As the United States hovers on the edge of war with Iraq, two significant events have taken place which frame the split in vision that characterizes this dangerous and dramatic historical moment—the World Economic Forum in Davos, Switzerland and its oppositional counterpart, the World Social Forum, in Porto Alegre, Brazil. As part of a Ford Foundation delegation to the WSF, four Naclistas, including myself, headed to Brazil last month to share ideas, network with institutional allies and generally get a sense of the state of the social justice movement in Latin America. We were not disappointed.
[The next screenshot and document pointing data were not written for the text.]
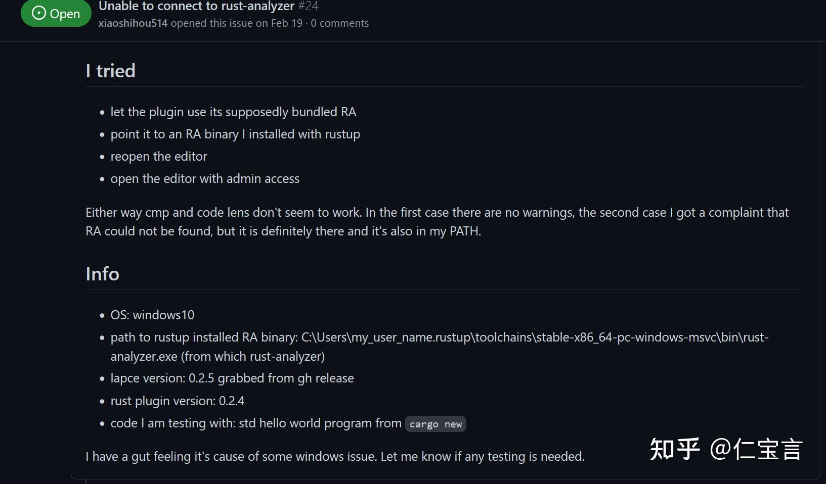Click the issue title "Unable to connect to rust-analyzer"
Viewport: 826px width, 484px height.
[196, 6]
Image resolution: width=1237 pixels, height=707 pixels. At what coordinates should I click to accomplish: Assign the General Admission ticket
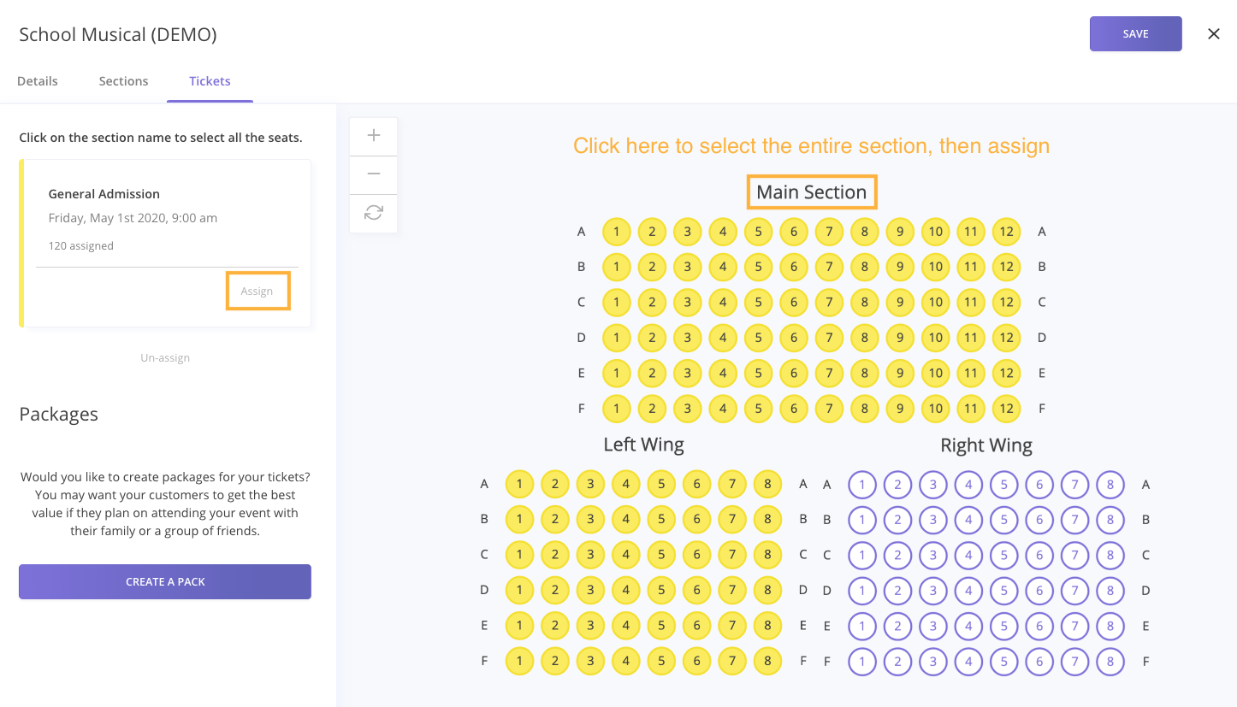coord(257,291)
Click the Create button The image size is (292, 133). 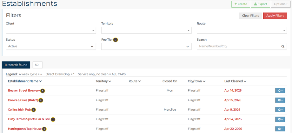pos(241,4)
Despite its somewhat chaotic program, the WSF, made up of over 100,000 participants and over 1,700 workshops/panels and events was an impressive and life-giving event particularly in the new context of Lula’s Brazil. As celebrated Uruguayan author Eduardo Galeano and Indian writer and activist Arundhati Roy pointed to the positive example of Brazil, the flag waving, multicultural audience burst into “Lula Lula!!” in soccer-like chants. The motto of the forum, “Another World is Possible,” was reflected in the broad agenda which included some key themes: social movement collaboration to identify common goals across regions and continents; building peace; confronting and providing alternatives to the hegemonic neoliberal agenda as promoted by the group of eight major industrialized countries through the World Trade Organization, the World Bank and the International Monetary Fund; debt cancellation; women’s equality; a call to the people for international solidarity and the ongoing construction of an international network of progressive social forces.
The lively mood of Porto Alegre was in direct contrast to the “gloomy and somber” atmosphere described by delegates at Davos. Although not all would go as far as Noam Chomsky in singling out the United States as the most significant threat to world peace, there does seem to be some consensus, going beyond the usual left circles, that the Bush administration, most specifically on the issue of Iraq, is not acting “in our name.” While WSF delegates marched en masse for peace down the streets of central Porto Alegre on the first day of the gathering, Davos delegates focused on their theme of “trust building” in the context of a dire institutional accountability deficit throughout the political and economic world.
Drawing on a Gallup International poll of 47 countries polling a total of 1.4 billion people, Klaus Schwab of the Schwab Foundation for Social Entrepreneurship, who opened the WEF, pointed to the massive decline in civic trust in national legislatures and large corporations. The institutions that are intended to carry out the neoliberal agenda, in effect, do not have a popular mandate and this is becoming clear even to those who promote the agenda. While the left is weary of critiquing neoliberalism, center and right forces that defend the model may also be tiring. This is the time to promote alternatives.
Although from different angles, both the WEF and the WSF placed the reality of this democratic deficit at the center of their agendas. An attendee to the WSF from the Interhemispheric Resource Center notes, “Despite being in its infancy, the major accomplishment of the WSF has been to puncture the basic conceit of the Davos agenda—that there is no alternative to neoliberalism and that critics of neoliberalism were only unified in their opposition to neoliberalism and lacked any coherent alternatives.”
While some rail about what they see as the hippie love-in mentality of much of the WSF, many, particularly those who attended the forum, appreciated that within and beyond the pumping music and tents of the youth camp, there were concrete opportunities for networking and strategizing in the context of a feeling of hope that many of us haven’t felt in Latin America for years.